Sunday, August 1, 2010

Extended Deflation? The China Wild Card

Today I read an article that Chinese manufacturing is slowing further. With North American economic recoveries stalling and Euro nations struggling to recover at all, this is expected. What I find significant though is that Chinese manufacturing should be stalling much more in tandem with developed nations, but this is not the case hinting at underlying strength in the global economy and the strength of developing consumer nations.

I hear many people calling for deflation because of a whole bunch of factors including decreased spending in developed nations, a tapped out consumer that has changed habits, and a China bubble because of tapped out developed economies, I don't buy it. Here is why...

I think there is a dynamic shift happening in the global economy, I can see it, I think by US policy, they see it, and are trying to line up their cards to profit from it and not become a dinosaur. Here is the big card that people don't understand and can't see more than 6 months into the future. There is only 1.3 billion people in what we call the developed world that is cutting back and changing household behavior. The rest, 4B+ live in the developing world with 2.5B living in 2 countries, China and India.

The developing world, especially in those 2 fast growing economies are starting to develop voracious consumer appetites of their own. A blatant example of Chinese materialism and consumerism is their plastic surgery reality tv show. This is an example of how these 2 economies are starting to shift from manufacturing and selling cheap goods abroad to becoming much more consumer like nations. This is just the start of a shift to consumerism that has started after creating many wealthy individuals in their respective countries. The trend for economies such as India and China is to continue to grow at a rapid pace and fill the void that the developed nations are leaving in the global economy, and in most cases expand the global economy.

§ **Your objective**: Reproduce the part of the post on China and deflation that opens with the words containing "Sunday, August 1, 2010" and closes with "developing consumer nations.", changing "Chinese manufacturing" to "Chinese factory output" wherever it occurs. The records are separate material, unrelated to the post on China and deflation.

§ **Given entries**:
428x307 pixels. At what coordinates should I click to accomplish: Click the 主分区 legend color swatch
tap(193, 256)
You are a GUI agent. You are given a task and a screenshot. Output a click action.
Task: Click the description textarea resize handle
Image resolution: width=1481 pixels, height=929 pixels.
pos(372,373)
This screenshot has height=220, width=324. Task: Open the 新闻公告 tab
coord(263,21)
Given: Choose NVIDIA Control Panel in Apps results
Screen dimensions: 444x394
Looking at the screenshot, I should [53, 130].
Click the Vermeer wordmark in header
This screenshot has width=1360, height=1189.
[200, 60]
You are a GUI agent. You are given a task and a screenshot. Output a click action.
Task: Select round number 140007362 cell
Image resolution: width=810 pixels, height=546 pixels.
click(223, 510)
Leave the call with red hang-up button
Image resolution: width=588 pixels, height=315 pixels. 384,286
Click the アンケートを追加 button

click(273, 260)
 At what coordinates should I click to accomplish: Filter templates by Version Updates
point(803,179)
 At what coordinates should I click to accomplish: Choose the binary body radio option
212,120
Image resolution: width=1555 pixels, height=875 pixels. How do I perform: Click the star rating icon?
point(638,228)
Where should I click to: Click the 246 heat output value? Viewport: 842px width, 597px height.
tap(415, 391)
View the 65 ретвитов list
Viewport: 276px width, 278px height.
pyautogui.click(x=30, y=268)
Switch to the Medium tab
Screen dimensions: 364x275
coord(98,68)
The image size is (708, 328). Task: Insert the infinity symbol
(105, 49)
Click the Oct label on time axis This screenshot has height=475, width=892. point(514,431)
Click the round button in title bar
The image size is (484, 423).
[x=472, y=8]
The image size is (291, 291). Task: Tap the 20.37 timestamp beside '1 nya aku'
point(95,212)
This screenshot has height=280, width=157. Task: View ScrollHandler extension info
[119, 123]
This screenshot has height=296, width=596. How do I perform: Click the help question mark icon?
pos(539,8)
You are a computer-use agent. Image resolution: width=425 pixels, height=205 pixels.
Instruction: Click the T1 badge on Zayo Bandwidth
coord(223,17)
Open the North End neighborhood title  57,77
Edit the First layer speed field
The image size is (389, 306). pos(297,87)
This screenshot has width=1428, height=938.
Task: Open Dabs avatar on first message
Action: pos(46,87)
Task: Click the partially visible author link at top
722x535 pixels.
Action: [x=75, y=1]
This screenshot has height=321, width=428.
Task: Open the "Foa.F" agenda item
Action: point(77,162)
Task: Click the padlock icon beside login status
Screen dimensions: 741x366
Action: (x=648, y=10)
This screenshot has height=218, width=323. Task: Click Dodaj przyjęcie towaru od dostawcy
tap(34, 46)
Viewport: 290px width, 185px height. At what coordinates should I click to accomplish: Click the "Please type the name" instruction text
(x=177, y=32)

§ **Written solution**:
Sunday, August 1, 2010

Extended Deflation? The China Wild Card

Today I read an article that Chinese factory output is slowing further. With North American economic recoveries stalling and Euro nations struggling to recover at all, this is expected. What I find significant though is that Chinese factory output should be stalling much more in tandem with developed nations, but this is not the case hinting at underlying strength in the global economy and the strength of developing consumer nations.